Rissa in piazza San Michele, tre denunciati
Volano calci, pugni e bottiglie di vetro di fronte agli sguardi esterrefatti di turisti e residenti
LUCCA. Ennesimo episodio di violenza in piazza San Michele, salotto buono del centro storico lucchese. Attorno alle 23 di martedì 23 luglio, mentre nella vicina piazza Napoleone si stanno esibendo i Duran Duran, scoppia una violenta rissa sul sagrato della chiesa. Protagonisti tre cittadini di nazionalità marocchina di 17, 22 e 32 anni. I due più giovani aggrediscono violentemente il connazionale più anziano. I motivi sono ignoti, fatto sta che volano calci, pugni e anche qualche bottiglia di vetro. Il tutto di fronte agli sguardi esterrefatti di turisti e residenti, che a quell’ora affollano in gran numero la piazza. Sul posto arrivano le volanti della polizia, che una volta riportata la calma identifica i tre e li porta in questura: i due più giovani vengono denunciati a piede libero per lesioni e il minorenne viene riaffidato alla struttura di accoglienza nella quale risiede.
Il 32enne, invece, viene portato al Pronto soccorso dove viene medicato per le ferite subite e ne esce con una prognosi di 15 giorni. Anche lui viene denunciato per resistenza a pubblico ufficiale. Per tutti e tre i soggetti scatta il daspo urbano, disposto dal questore, che impone loro il divieto di accesso a piazza San Michele e dalle vie limitrofe.

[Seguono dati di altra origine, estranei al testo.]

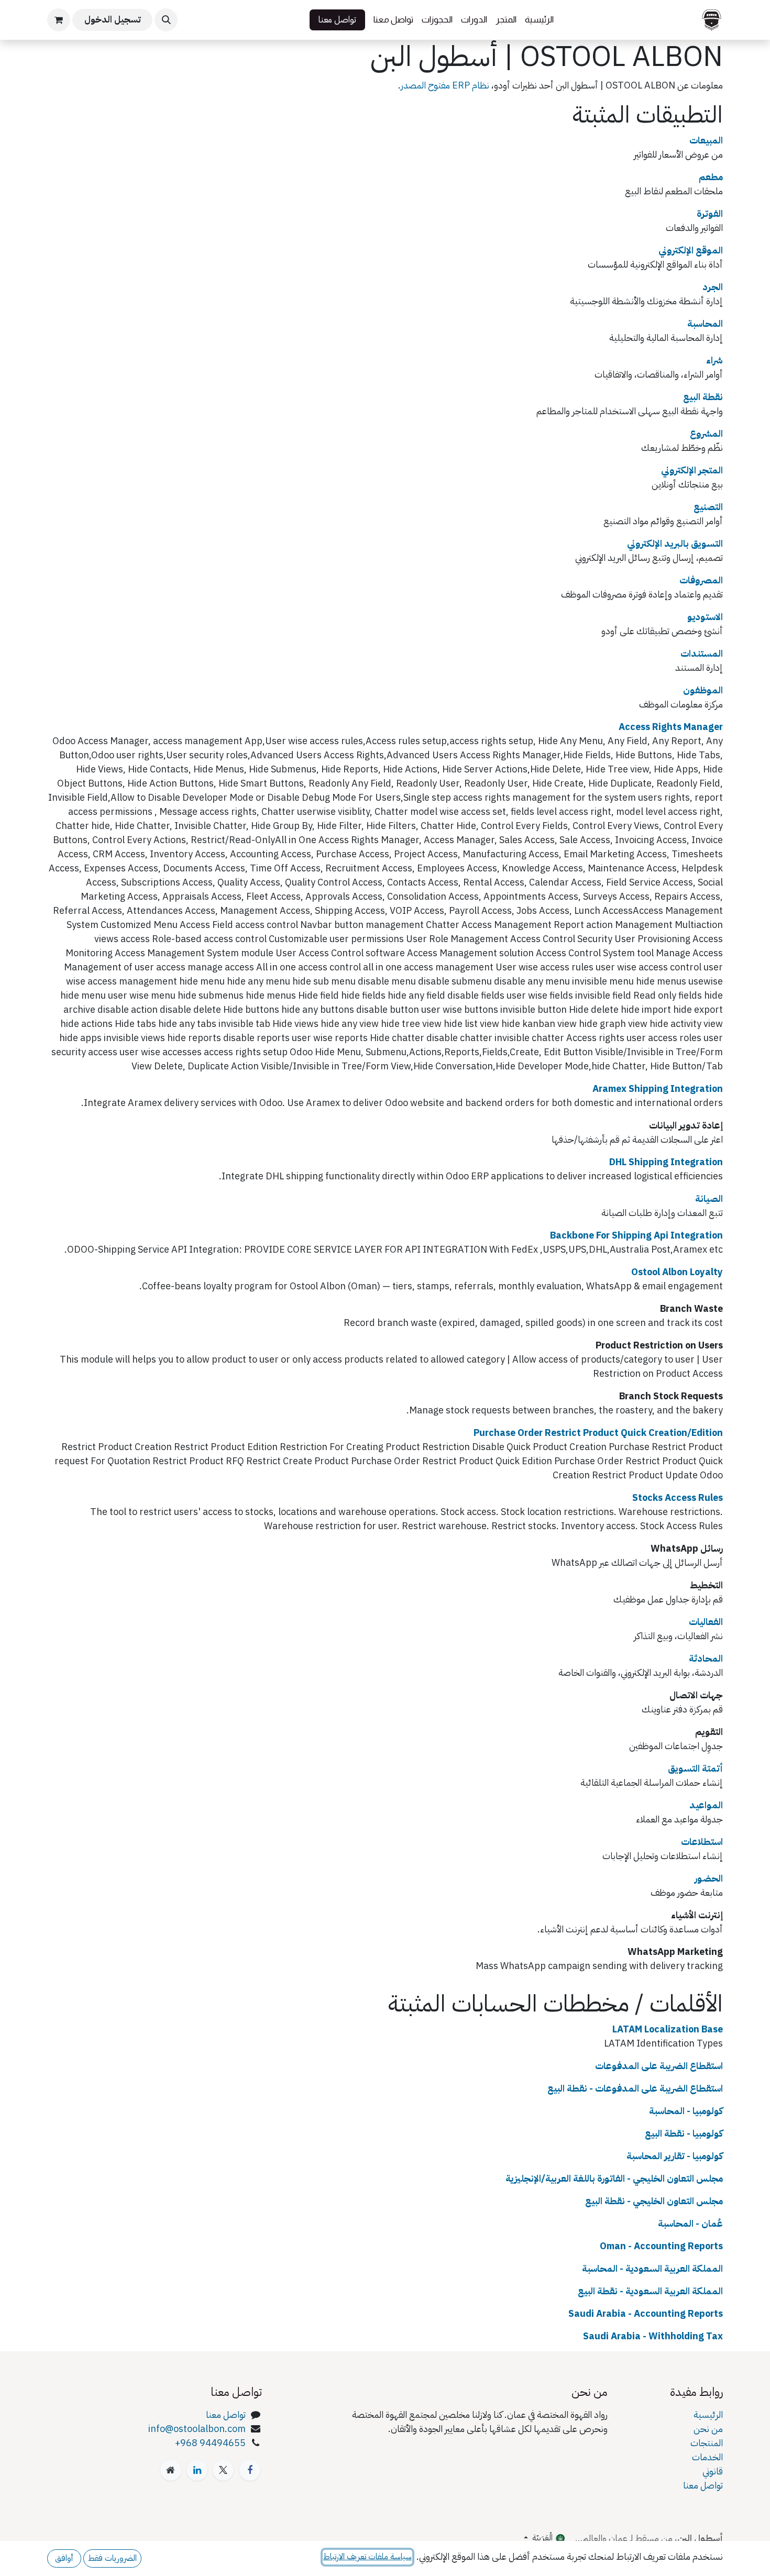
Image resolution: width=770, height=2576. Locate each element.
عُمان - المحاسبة (690, 2223)
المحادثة (706, 1658)
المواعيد (706, 1805)
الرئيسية (708, 2414)
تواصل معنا (337, 19)
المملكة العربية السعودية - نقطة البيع (650, 2291)
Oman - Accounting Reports (661, 2246)
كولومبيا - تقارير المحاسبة (674, 2156)
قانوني (712, 2471)
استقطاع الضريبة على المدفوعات (659, 2066)
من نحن (708, 2429)
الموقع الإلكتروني (690, 250)
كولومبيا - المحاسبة (686, 2111)
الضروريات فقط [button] (112, 2558)
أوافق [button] (64, 2558)
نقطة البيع (703, 397)
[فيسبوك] (249, 2470)
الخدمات (707, 2457)
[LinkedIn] (196, 2470)
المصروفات (701, 580)
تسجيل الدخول (112, 19)
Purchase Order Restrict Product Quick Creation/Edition (598, 1432)
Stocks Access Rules (677, 1497)
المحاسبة (705, 323)
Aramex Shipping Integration (657, 1088)
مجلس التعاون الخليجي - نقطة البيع (654, 2201)
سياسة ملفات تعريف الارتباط (367, 2556)
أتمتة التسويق (695, 1768)
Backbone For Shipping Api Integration (636, 1235)
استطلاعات (702, 1841)
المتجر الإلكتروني (692, 470)
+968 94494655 (210, 2443)
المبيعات (706, 140)
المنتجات (706, 2443)
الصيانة (709, 1198)
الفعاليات (706, 1622)
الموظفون (703, 690)
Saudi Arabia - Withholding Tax (653, 2336)
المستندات (701, 653)
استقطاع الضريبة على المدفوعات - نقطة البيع (635, 2088)
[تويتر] (223, 2470)
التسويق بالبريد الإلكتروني (675, 543)
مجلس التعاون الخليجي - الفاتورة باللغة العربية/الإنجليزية (614, 2178)
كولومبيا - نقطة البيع (684, 2133)
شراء (714, 360)
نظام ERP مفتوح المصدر (445, 85)
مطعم (711, 177)
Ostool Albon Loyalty (677, 1272)
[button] (166, 19)
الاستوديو (705, 617)
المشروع (706, 433)
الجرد (712, 287)
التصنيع (708, 507)
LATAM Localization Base (667, 2029)
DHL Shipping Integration (666, 1162)
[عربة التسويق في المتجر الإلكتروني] (58, 19)
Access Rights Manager (671, 727)
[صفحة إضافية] (170, 2470)
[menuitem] (539, 20)
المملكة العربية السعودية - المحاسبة (652, 2268)
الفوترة (710, 213)
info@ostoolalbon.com (197, 2429)
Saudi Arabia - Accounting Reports (645, 2313)
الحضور (709, 1878)
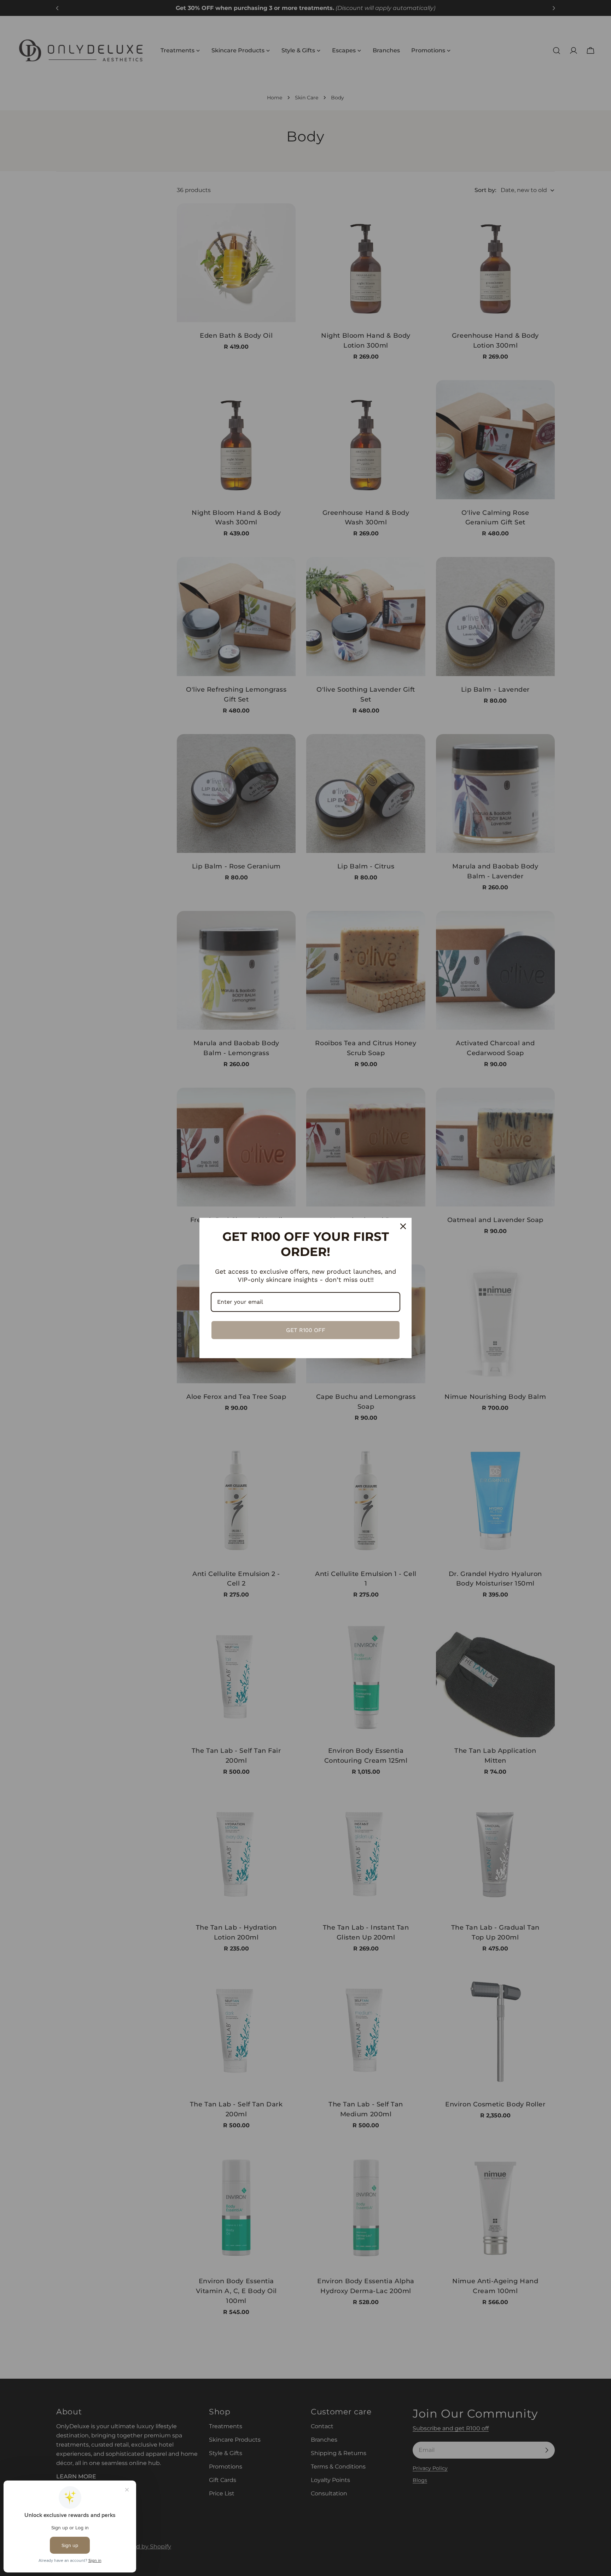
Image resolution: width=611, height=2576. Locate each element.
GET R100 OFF (305, 1330)
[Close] (403, 1226)
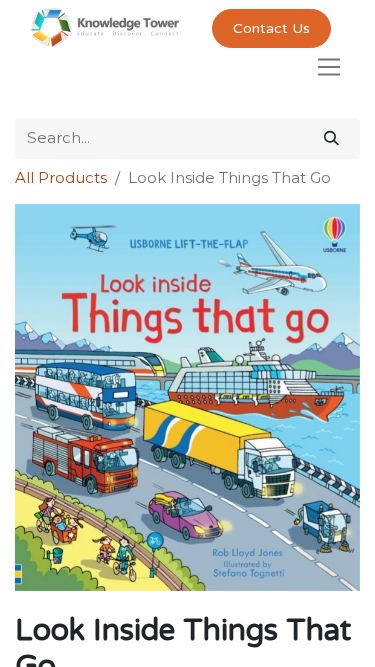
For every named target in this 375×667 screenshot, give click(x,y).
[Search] (331, 138)
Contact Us (271, 28)
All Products (61, 177)
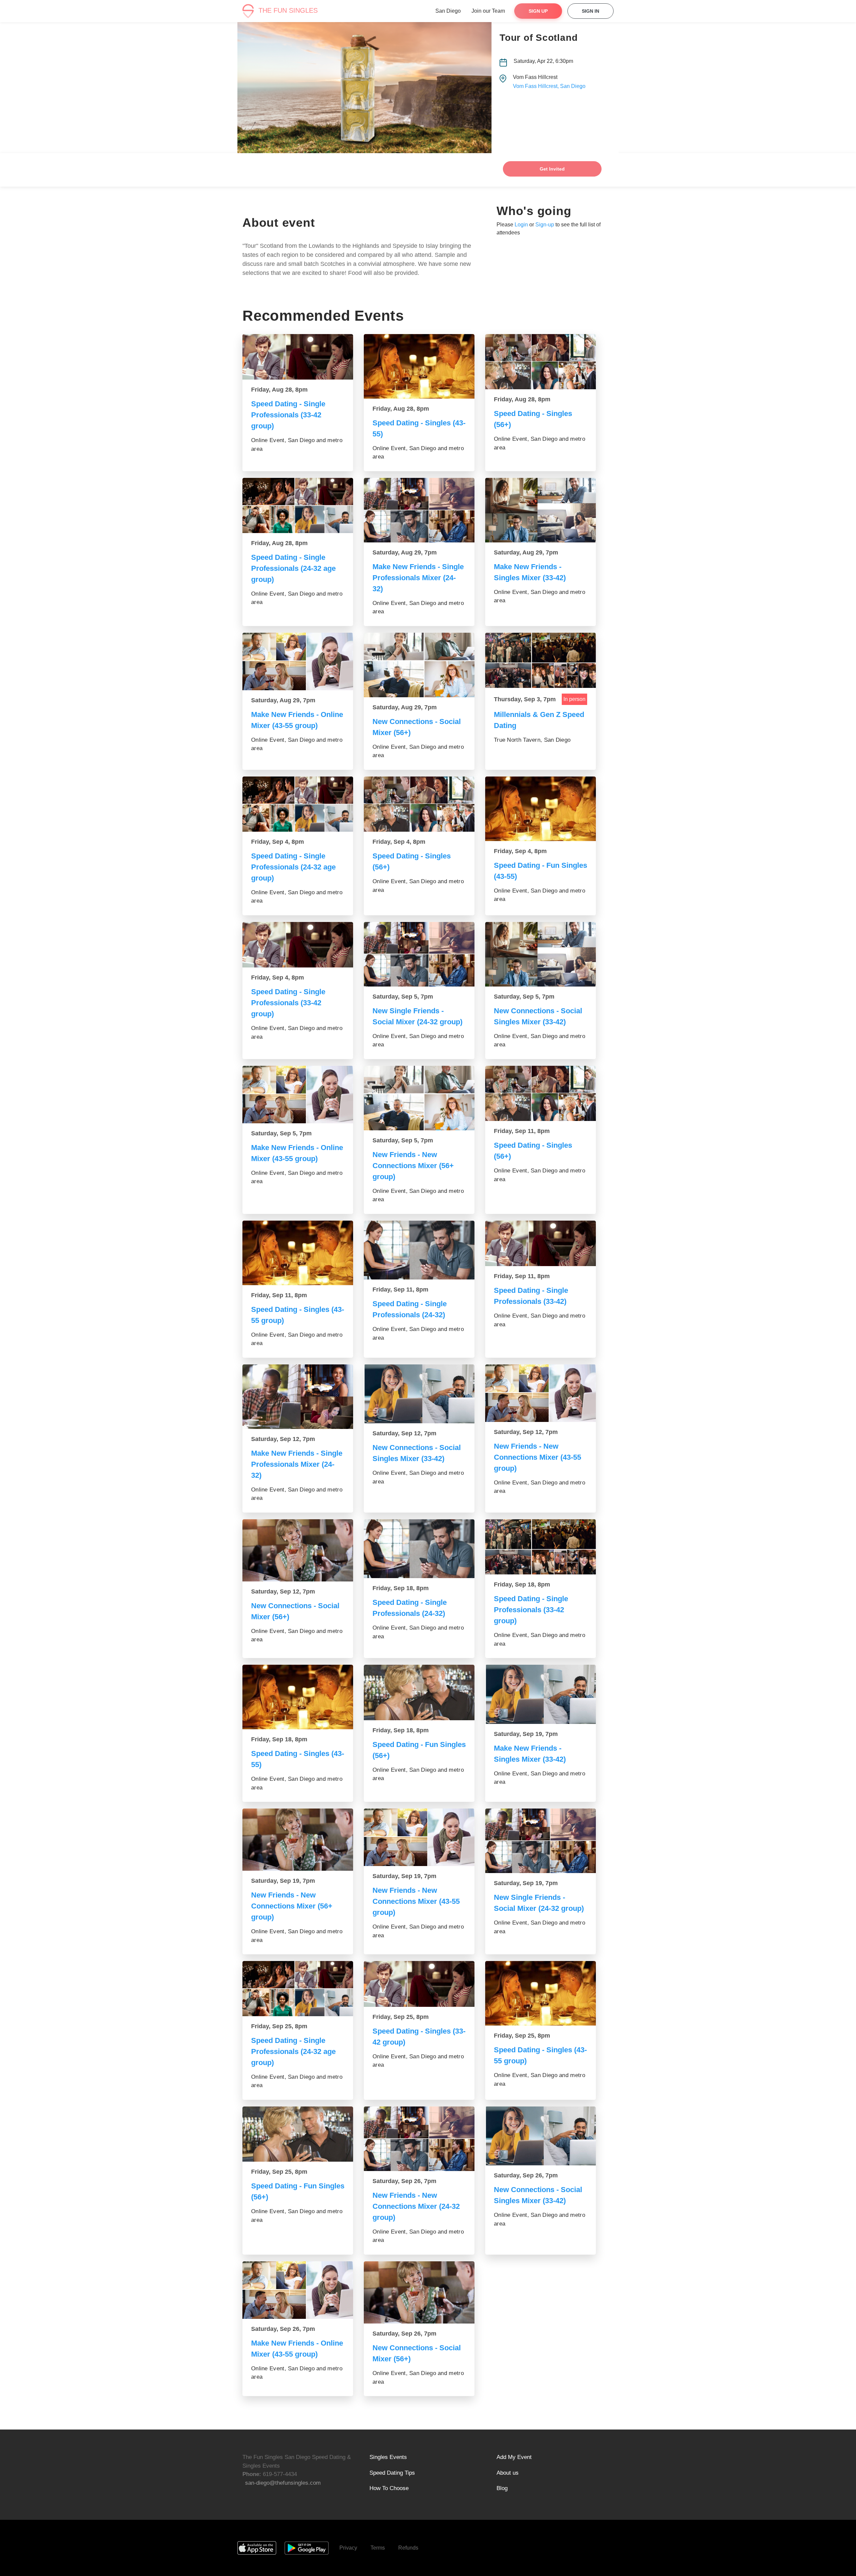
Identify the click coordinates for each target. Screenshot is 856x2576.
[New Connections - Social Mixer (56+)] (419, 665)
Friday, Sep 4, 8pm (277, 841)
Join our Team (488, 11)
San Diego (448, 11)
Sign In (590, 11)
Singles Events (388, 2457)
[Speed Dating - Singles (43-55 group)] (297, 1253)
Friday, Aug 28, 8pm (279, 389)
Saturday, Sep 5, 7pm (402, 996)
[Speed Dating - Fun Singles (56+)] (419, 1692)
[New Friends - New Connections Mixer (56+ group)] (419, 1098)
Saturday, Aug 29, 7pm (404, 552)
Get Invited (552, 169)
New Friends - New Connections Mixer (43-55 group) (537, 1457)
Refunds (408, 2548)
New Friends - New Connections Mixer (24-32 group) (416, 2206)
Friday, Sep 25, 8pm (279, 2026)
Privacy (348, 2548)
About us (508, 2473)
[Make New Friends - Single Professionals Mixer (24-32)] (419, 510)
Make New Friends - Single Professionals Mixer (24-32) (418, 577)
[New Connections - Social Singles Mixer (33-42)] (540, 954)
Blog (502, 2488)
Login (521, 224)
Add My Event (514, 2457)
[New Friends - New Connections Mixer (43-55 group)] (540, 1393)
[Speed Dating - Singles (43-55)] (419, 366)
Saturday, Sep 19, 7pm (526, 1734)
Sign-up (544, 224)
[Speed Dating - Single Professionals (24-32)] (419, 1250)
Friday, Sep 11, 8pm (522, 1131)
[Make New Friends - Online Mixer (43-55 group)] (297, 661)
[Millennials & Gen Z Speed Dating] (540, 660)
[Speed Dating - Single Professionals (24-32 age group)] (297, 505)
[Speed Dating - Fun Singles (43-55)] (540, 809)
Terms (377, 2548)
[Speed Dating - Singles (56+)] (540, 362)
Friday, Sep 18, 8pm (400, 1588)
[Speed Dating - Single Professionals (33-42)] (540, 1243)
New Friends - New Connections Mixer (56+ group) (413, 1165)
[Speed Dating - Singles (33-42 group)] (419, 1984)
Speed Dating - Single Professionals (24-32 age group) (293, 568)
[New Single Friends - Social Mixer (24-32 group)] (419, 954)
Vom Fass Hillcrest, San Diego (549, 86)
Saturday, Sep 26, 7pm (404, 2181)
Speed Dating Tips (392, 2473)
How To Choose (389, 2488)
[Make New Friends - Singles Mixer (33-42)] (540, 510)
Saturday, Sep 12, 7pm (283, 1439)
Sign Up (538, 11)
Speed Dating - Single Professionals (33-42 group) (288, 415)
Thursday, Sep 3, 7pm (525, 699)
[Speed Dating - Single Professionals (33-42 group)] (297, 357)
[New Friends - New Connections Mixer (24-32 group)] (419, 2138)
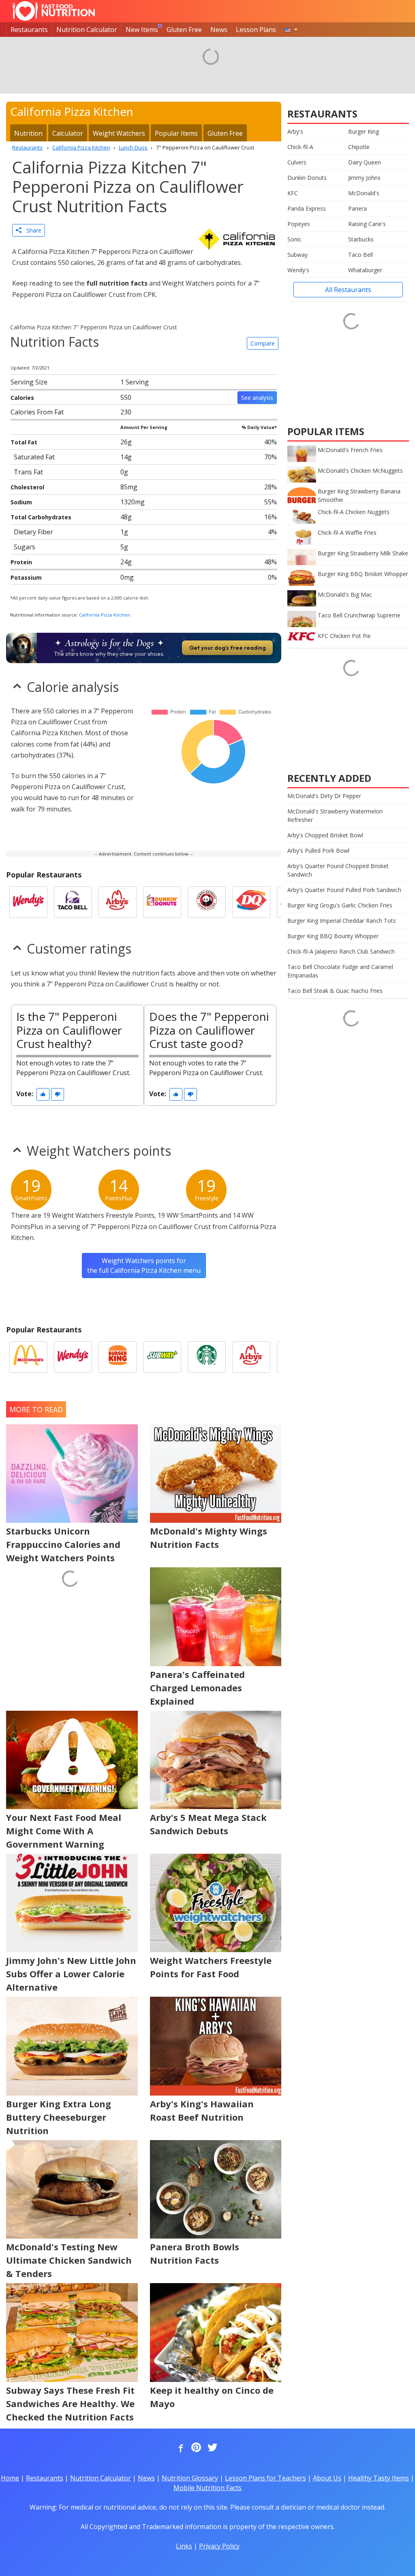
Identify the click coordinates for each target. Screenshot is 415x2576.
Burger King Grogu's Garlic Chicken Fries (339, 905)
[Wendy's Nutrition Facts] (28, 902)
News (218, 29)
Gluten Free (184, 29)
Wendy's (298, 270)
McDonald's (363, 193)
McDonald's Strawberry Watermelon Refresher (335, 815)
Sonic (294, 239)
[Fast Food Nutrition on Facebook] (179, 2448)
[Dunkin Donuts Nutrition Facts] (162, 902)
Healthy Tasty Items (378, 2478)
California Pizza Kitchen (104, 615)
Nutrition (28, 133)
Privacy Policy (219, 2546)
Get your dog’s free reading (227, 647)
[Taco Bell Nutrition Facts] (73, 902)
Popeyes (298, 224)
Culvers (296, 162)
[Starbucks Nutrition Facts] (207, 1357)
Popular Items (176, 133)
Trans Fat (28, 471)
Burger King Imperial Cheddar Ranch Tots (341, 920)
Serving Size (29, 382)
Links (184, 2546)
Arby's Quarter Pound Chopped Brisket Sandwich (338, 870)
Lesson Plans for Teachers (265, 2478)
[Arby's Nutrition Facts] (117, 902)
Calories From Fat (37, 412)
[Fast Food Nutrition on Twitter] (211, 2448)
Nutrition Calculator (86, 29)
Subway (297, 254)
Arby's (295, 131)
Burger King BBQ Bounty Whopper (333, 936)
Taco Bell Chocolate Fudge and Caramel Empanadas (340, 971)
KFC (292, 193)
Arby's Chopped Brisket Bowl (325, 835)
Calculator (67, 133)
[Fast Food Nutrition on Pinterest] (195, 2448)
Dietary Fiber (33, 531)
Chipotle (359, 147)
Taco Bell (360, 254)
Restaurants (29, 29)
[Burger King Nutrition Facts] (117, 1357)
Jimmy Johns (364, 177)
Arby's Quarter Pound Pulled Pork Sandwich (344, 890)
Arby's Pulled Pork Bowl (318, 850)
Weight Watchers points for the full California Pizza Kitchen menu (144, 1265)
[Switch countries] (291, 29)
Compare (262, 343)
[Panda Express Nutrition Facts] (207, 902)
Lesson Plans (256, 29)
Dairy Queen (364, 162)
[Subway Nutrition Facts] (162, 1357)
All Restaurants (348, 289)
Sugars (24, 546)
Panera (357, 208)
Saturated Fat (34, 456)
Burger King (363, 131)
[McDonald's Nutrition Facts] (28, 1357)
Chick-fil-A (300, 147)
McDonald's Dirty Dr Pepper (324, 796)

All’episodio ha assistito anche il consigliere comunale del Pd Vincenzo Alfarano, che ha raccontato il fatto sui social: “Le parole vuote non servono più: bisogna fare qualcosa per la sicurezza in Piazza San Michele. Ieri sera mi sono trovato, impotente, di fronte all’ennesima rissa con lancio di bottiglie di vetro. Ho provato ovviamente, con alcuni presenti, a sedare gli animi senza alcun risultato, risultando indispensabile l'intervento delle forze dell'ordine, avvenuto qualche minuto dopo la nostra chiamata. Come noto alle cronache, non è la prima di queste situazioni, ormai all' ordine del giorno e temo che non sarà l’ultima. Come mai, nonostante gli annunci roboanti di reclutamento di rinforzi nel corpo di Polizia municipale e di nuovi provvedimenti per la sicurezza, queste situazioni continuano ad imperversare?”